Im apart of Grim Reaper Broadheads field staff.

They send me a dozen broadheads every year to whack some stuff with


----------



## stickbow hunter (Jun 12, 2006)

Sweet!!!!! If i may ask how did u get on the staff?


----------



## Bowhunter500 (Mar 23, 2007)

stickbow hunter said:


> Sweet!!!!! If i may ask how did u get on the staff?


I honestly think its knowing the right people. My coach came to my school 3 yrs ago. Ever since then.. me and him have been good friends. I asked him to come bow-turkey hunting with me and he was glad to.. Come to find out in the field, he is a field tester for Mathews bow.. He works with a branch of the Drury Bros' people.. cant think of his name right now... But mathews calls him up every year and gives him 3 new bows.. one for him, his dad, and one of his buddies (all on the field staff) and they use em and tell them how they like them and whatnot. 

So knowin the right people will help you with this. I say this becuz he actually is in the process of gettin me involved with this field staffin business.. We will just see how it goes.


----------



## obert (Jun 20, 2007)

I've always wondered the same. Would love to be a staff member myself.

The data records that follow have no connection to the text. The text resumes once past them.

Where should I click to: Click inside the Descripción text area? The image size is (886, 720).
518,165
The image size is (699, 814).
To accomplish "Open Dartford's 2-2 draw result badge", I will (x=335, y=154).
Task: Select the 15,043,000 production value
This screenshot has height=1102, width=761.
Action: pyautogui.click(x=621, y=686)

Only a staff member for a couple local hunting sites in Ne.


----------



## armyboy (Jul 10, 2007)

would like to but don't know how.....


----------



## 2wyoming (Sep 5, 2007)

My uncle and one of the Top Reaper guys have been friends for years, so thats how i got on the field staff.

Ive met alot of people through my family, like Matt McPherson (owner of Mathews)

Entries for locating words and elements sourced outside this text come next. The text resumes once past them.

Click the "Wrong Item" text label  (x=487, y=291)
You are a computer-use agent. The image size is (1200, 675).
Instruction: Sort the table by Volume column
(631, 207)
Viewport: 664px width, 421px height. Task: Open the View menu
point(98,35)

When he owned McPherson archery, he came over for dinner a time or two.


----------



## Evinrude (May 31, 2007)

victory archery :RockOn: just go to http://www.victoryarchery.com/default.aspx the go to athletes and on the right hand side there will be a box thats says request spnsor ship and e mail them and they will e mail back.


----------



## master hunter (Oct 9, 2007)

my dad is shooter for alpine, and a few others.


----------



## hstubblefield (Feb 16, 2008)

i am on field staff for NAP New archery prouducts. they send u two dozen brodeheads of ur choice.


----------



## hstubblefield (Feb 16, 2008)

u could aslo check in to the local pro shop and talk to them about sponcering u some brodheads


----------



## armyboy (Jul 10, 2007)

hstubblefield said:


> i am on field staff for NAP New archery prouducts. they send u two dozen brodeheads of ur choice.


how you get that? i would love to be sponored my nap!


----------



## armyboy (Jul 10, 2007)

Evinrude said:


> victory archery :RockOn: just go to http://www.victoryarchery.com/default.aspx the go to athletes and on the right hand side there will be a box thats says request spnsor ship and e mail them and they will e mail back.

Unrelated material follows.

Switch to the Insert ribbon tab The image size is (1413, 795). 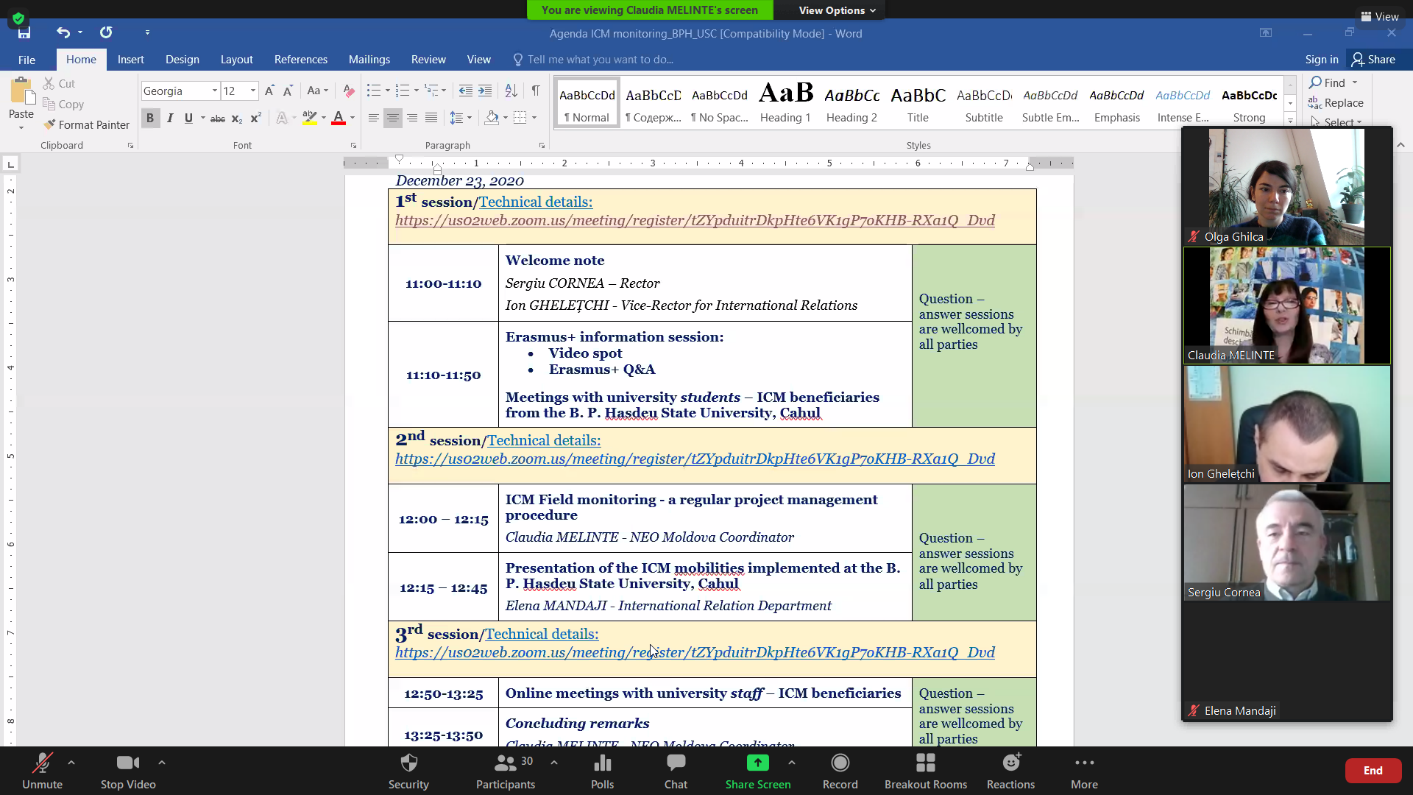(131, 60)
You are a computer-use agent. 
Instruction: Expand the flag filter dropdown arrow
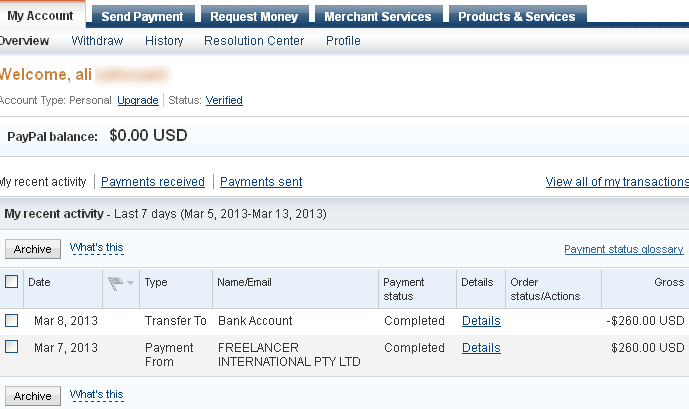point(131,283)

i applied! can i use you as a reference if in need any?


----------



## hstubblefield (Feb 16, 2008)

i just talked to the pro shop i help out and shoot for and they hooked me up with them i dont know how but i can find out and tell u.


----------



## armyboy (Jul 10, 2007)

hstubblefield said:


> i just talked to the pro shop i help out and shoot for and they hooked me up with them i dont know how but i can find out and tell u.


that would be great thanks


----------



## hstubblefield (Feb 16, 2008)

they said that u need to go to the archery pro shop and tell them that u want on then u make a ressimay and make sure u have every thing on it that u have attended and won at 3-D and then have pictures of u shooting and the animals u have killed and that is what i did.


----------



## armyboy (Jul 10, 2007)

hstubblefield said:


> they said that u need to go to the archery pro shop and tell them that u want on then u make a ressimay and make sure u have every thing on it that u have attended and won at 3-D and then have pictures of u shooting and the animals u have killed and that is what i did.


what happens if the only "pro shop" within 40 miles is a jack ass?
there is a hunting shot that is pretty nice could i do the same there?


----------



## stickbow hunter (Jun 12, 2006)

Check out my Sig:wink:
Go Sullys!!!!!!!:cocktail:


----------



## Evinrude (May 31, 2007)

you dont need one





armyboy said:


> i applied! can i use you as a reference if in need any?


----------